Malgré la nouvelle identité, le line-up (Jérôme Beaulieu, William Côté et Philippe Leduc) et le mandat de Misc demeurent : créer un jazz à fortes influences rock, et avec non seulement des compositions inspirées, mais aussi des reprises de chansons tirées du registre populaire. Cette fois, on a droit à du Blonde Redhead, du Daniel Bélanger et du James Blake, arrangées de façon méconnaissable pour cette formation trio. Cependant, une chose est très reconnaissable : cette influence du E.S.T., défunt trio qui a révolutionné le jazz moderne à sa façon et qui façonne encore le son de beaucoup de jeunes bands de jazz-rock aujourd’hui.
Débutons avec, ironie certainement voulue, La fin : une pièce mystérieuse pièce de huit minutes contenant un long crescendo en intensité. D’ailleurs, les montées bien ficelées sont une des signatures de Misc. L’autre signature, elle arrive à la seconde moitié : des solos qui rappellent qu’on a véritablement affaire à des jazzmen, mais sans faire fuir le grand public. Tout est dans le dosage et Misc n’a jamais eu de problème à le trouver.
Vient ensuite Messenger (de Blonde Redhead). Après avoir écouté la version originale, on comprend l’inspiration pour une version jazzy, mais il faut admettre que Misc amène vraiment la chanson ailleurs. Le moment le plus fort est quand la contrebasse est jouée avec l’archet, alors que le reste du trio joue aussi avec davantage d’intensité. Unlucky, juste ensuite, y va d’un air plus discret, cachant encore un long et habile build-up. Pour ce qui est de la reprise de Respirer dans l’eau (de Daniel Bélanger), cela prend un certain temps, mais on a droit à la même montée vers la fin.

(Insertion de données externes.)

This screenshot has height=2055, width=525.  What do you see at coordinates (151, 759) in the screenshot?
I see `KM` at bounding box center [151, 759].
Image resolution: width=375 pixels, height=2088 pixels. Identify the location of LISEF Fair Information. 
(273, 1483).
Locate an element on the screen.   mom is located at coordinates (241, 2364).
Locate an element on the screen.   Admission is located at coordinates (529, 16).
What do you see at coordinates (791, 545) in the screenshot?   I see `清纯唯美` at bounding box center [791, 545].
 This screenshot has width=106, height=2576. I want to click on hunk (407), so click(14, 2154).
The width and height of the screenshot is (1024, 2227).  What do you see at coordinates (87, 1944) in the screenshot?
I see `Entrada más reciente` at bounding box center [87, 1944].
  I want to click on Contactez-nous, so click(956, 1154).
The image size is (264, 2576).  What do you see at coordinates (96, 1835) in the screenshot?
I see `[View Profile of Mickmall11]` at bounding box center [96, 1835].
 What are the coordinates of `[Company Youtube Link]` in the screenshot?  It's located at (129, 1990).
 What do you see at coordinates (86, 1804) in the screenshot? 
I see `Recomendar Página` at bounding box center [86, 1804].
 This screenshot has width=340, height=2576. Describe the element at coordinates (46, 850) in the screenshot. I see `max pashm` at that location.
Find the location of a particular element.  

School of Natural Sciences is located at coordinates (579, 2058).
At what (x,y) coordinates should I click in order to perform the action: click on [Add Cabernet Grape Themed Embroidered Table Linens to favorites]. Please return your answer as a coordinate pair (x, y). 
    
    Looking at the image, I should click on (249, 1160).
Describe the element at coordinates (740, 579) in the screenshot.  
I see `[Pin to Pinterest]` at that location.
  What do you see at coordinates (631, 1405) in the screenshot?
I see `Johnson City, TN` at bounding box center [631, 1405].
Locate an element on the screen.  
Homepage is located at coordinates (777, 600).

Contrairement à son titre, Les années molles est loin d’être mou. S’il y en avait une qui devait se démarquer des autres pour sa puissance, c’est bien celle-ci. Avec raison : la batterie rentre particulièrement au poste aux moments-clés, et on a droit à certaines des plus belles lignes de contrebasse de l’opus. À cela s’ajoute les mélodies de piano toujours enlevantes. Cela aurait fini l’album à la perfection, mais il reste une dernière piste, Overgrown (de James Blake). Cette finale est plus modérée, quoiqu’on a droit à une impressionnante montée vers le milieu de la piste. Bien que cette pièce paraît bien pâle après Les années molles, elle finit, tout de même, assez bien l’album, bouclant assez bien la boucle.
La construction de l’album est simple : six chansons, alternant compos et reprises. Pourtant, il serait presque impossible de deviner quels sont les covers si on ne connaît pas déjà très bien les chansons. Le seul vrai indice, c’est la longueur : les compos originales tournent toutes autour de huit minutes. En 40 minutes, on entend beaucoup de belles choses, mais il serait difficile de définir des pièces qui se démarquent beaucoup des autres (avec l’exception de Les années molles). Cet album éponyme s’écoute dans son ensemble, et isoler des chansons ne semble pas lui rendre pleinement justice. Et puis, admettons-le : il s’écoute bien au complet, alors pourquoi s’en priver?
L’album est notamment disponible sur Bandcamp.